Thursday, December 21, 2017

the last book I ever read (The Return: Fathers, Sons and the Land in Between, excerpt seven)

from 2017 Pulitzer Prize winner in Biography The Return: Fathers, Sons and the Land in Between by Hisham Matar:

The seventeenth-century Spanish painter Diego Velázquez, who had a hold on me during those years, is counted amongst the influences on the French painter Manet. It was probably this chronology of influences that had organized my decision. Nonetheless, it is unsettlingly appropriate. Manet was responding to one of the most controversial political events of his time. The French intervention in Mexico had come to a disastrous end with the execution of their installed ruler, Emperor Maximilian, in 1867. There were no photographs of the incident. Manet had to rely on the stories he read in the papers. In the same year, he began work on several imaginings of the event. Over the next couple of years he was able to complete three large paintings, an oil sketch and a lithograph depicting the fall of Maximilian. They are scattered around the world. The one at the National Gallery happens to be the most poignant, not least of all because, after the artist’s death, the painting was cut up and sold in fragments. The impressionist artist Edgar Degas purchased the surviving pieces, and it was not until 1992, two years after my father’s disappearance, that the National Gallery assembled them on a single canvas. Large chunks of the picture remain missing. You cannot see Maximilian—only his hand, gripped tightly by one of his generals. The firing squad is as ruthlessly focused and indifferent as the men surrounding Saint Lawrence. It would be hard to think of a painting that better evokes the inconclusive fate of my father and the men who died in Abu Salim.

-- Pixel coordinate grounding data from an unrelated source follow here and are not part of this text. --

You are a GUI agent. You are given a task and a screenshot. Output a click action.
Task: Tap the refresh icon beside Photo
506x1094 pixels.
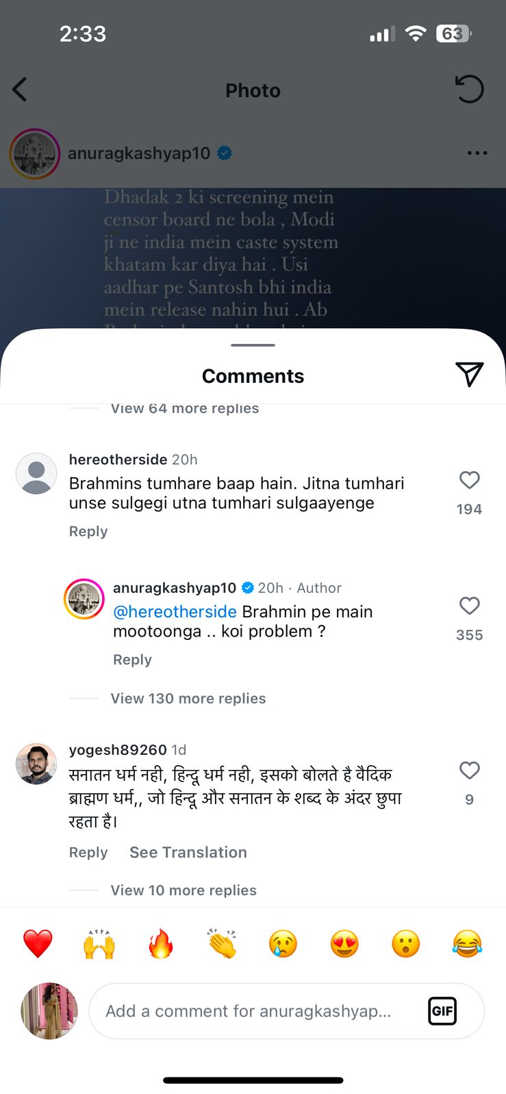469,90
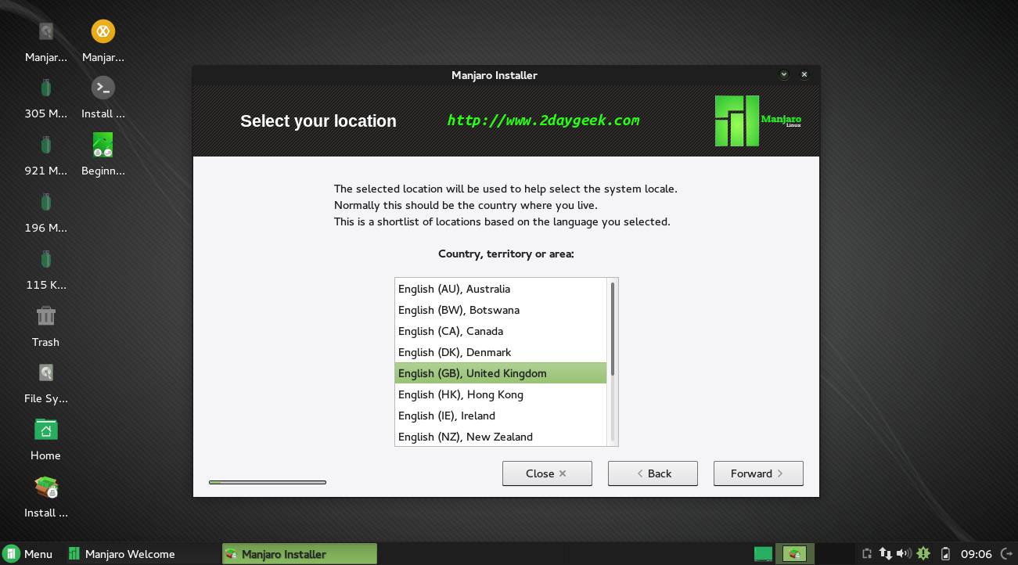The image size is (1018, 565).
Task: Pick English (HK), Hong Kong location
Action: point(501,395)
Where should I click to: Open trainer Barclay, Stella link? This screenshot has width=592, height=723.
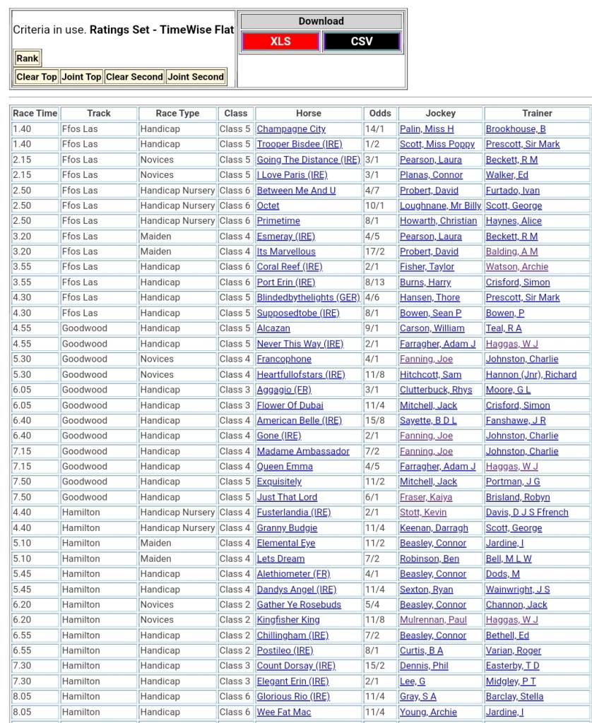coord(514,696)
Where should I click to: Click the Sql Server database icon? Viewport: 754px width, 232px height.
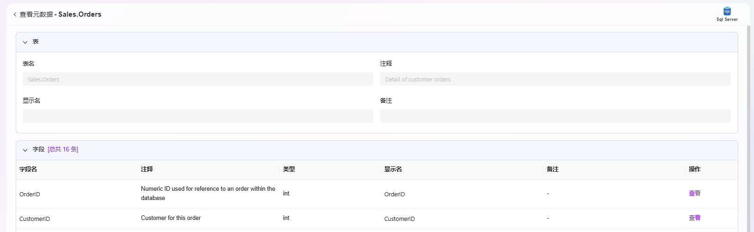pyautogui.click(x=727, y=11)
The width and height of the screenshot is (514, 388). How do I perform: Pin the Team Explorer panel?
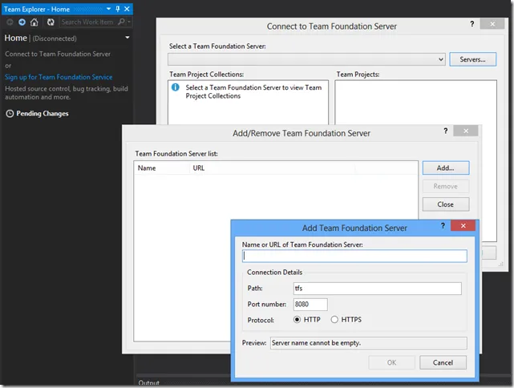click(118, 9)
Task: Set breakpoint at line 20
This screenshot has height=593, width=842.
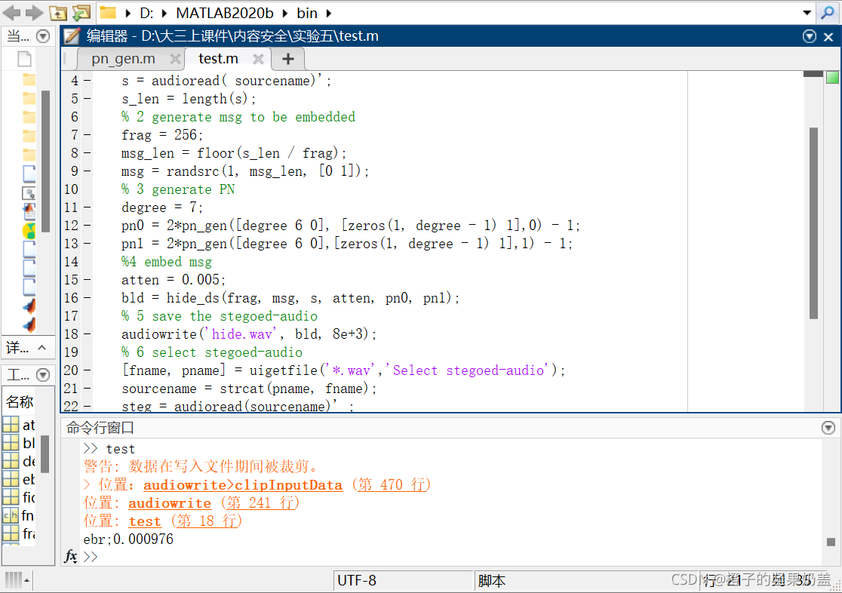Action: (x=87, y=370)
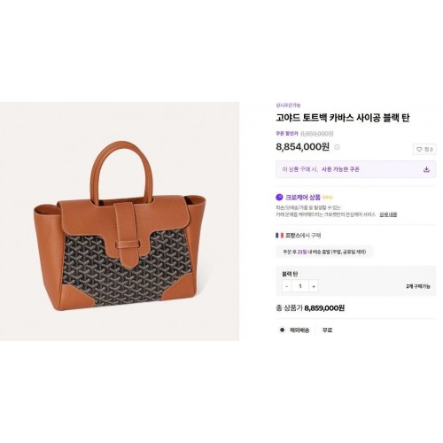Screen dimensions: 443x443
Task: Click the coupon banner bar
Action: coord(356,169)
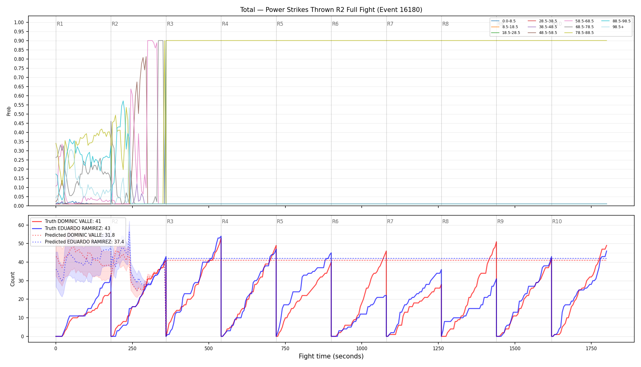Select the 88.5-98.5 legend entry
This screenshot has width=641, height=367.
[x=616, y=21]
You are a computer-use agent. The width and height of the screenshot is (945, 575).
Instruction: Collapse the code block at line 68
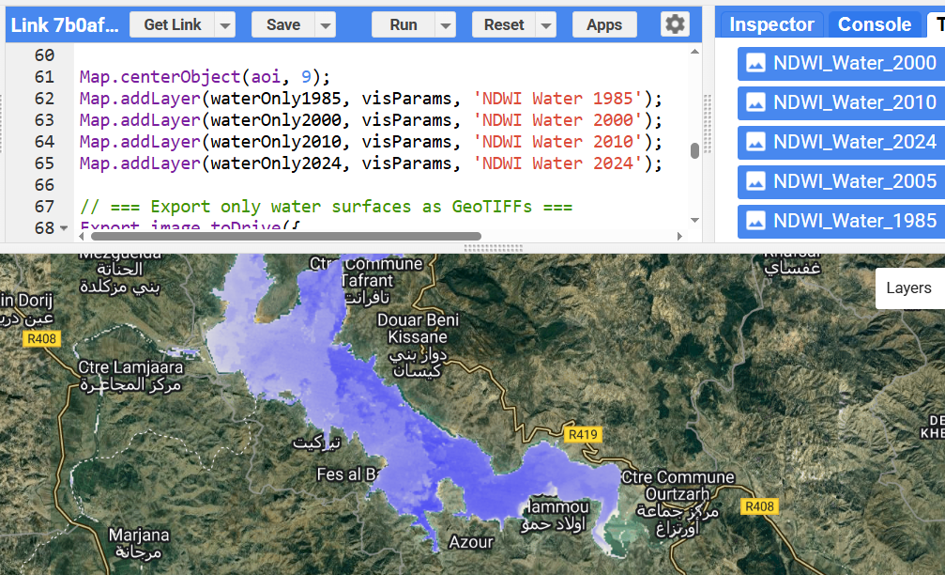(x=64, y=228)
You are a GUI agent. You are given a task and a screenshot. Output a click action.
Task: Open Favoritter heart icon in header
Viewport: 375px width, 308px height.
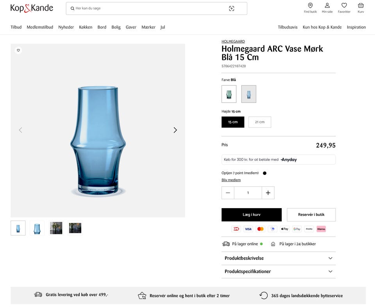point(344,5)
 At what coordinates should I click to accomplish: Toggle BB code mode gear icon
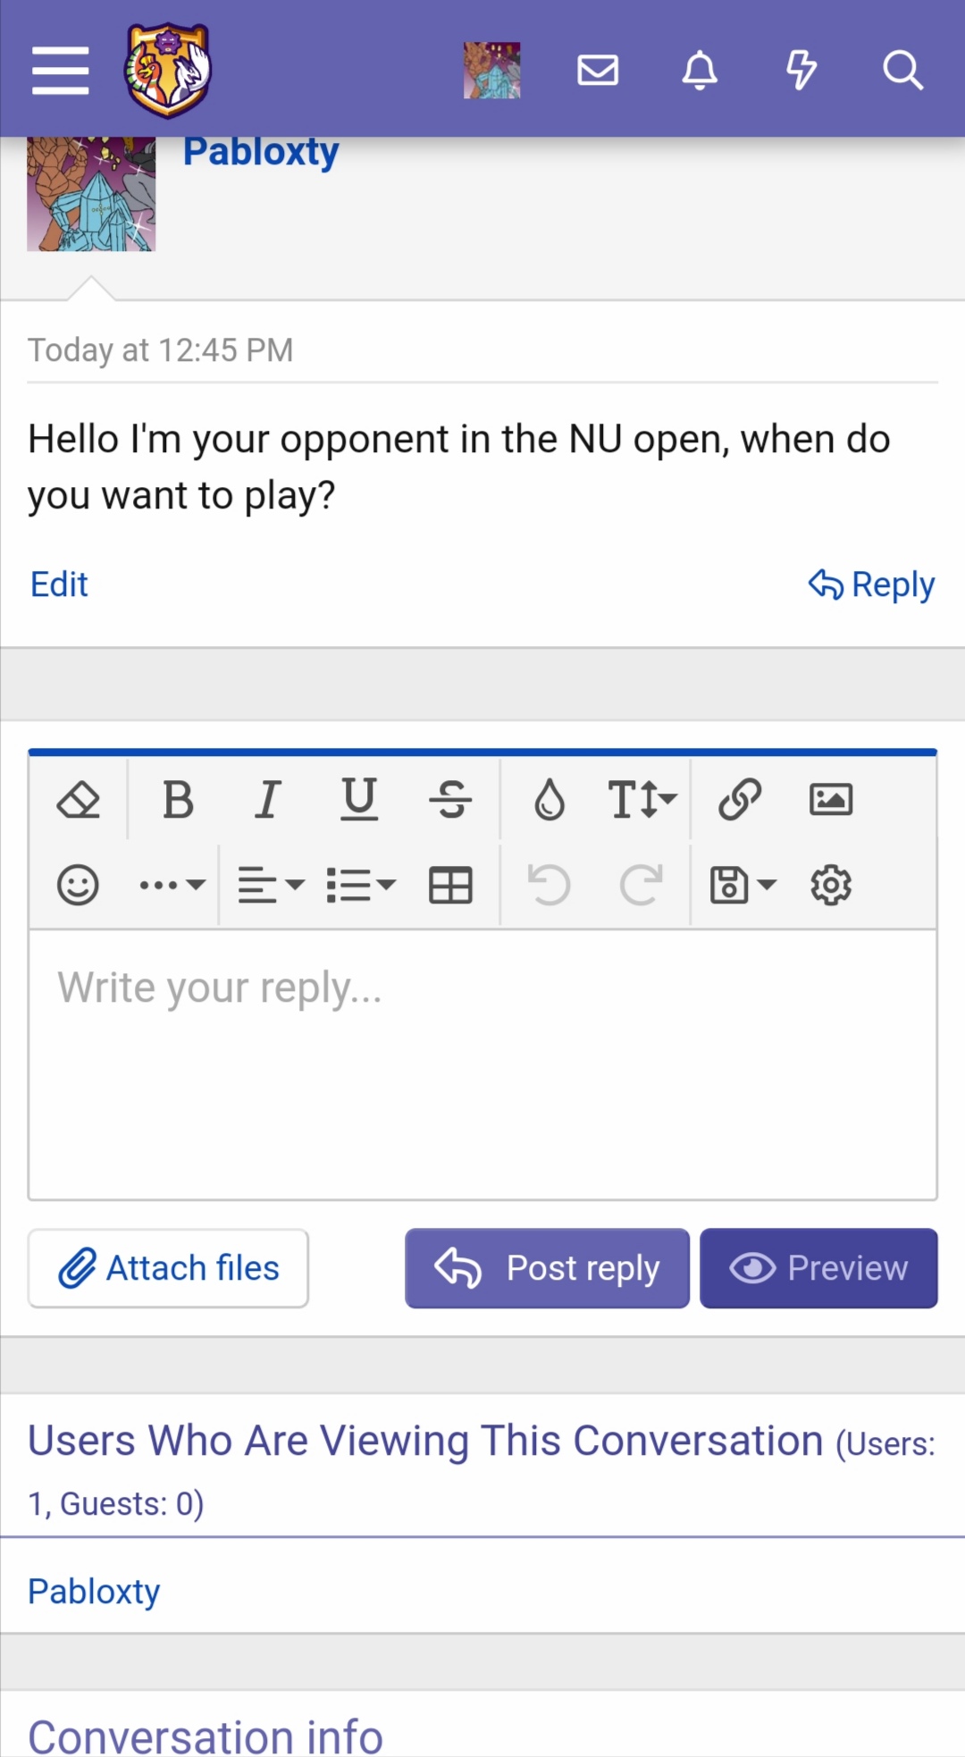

Learning of the fact that my unknowing 25-year-old self was guided, whether by reason or instinct, to this picture on the same day as the massacre unnerved me and has since changed my relationship to all the works of this French artist who, somewhere in Proust’s novels, is described as the painter of countless portraits of vanished models, “models who already belonged to oblivion or to history.” Today, whenever I see a Manet, the white, his white, which is unlike any other white, cannot be a cloud, a tablecloth or a woman’s dress but will always remain the white leather belts of the firing squad in The Execution of Maximilian.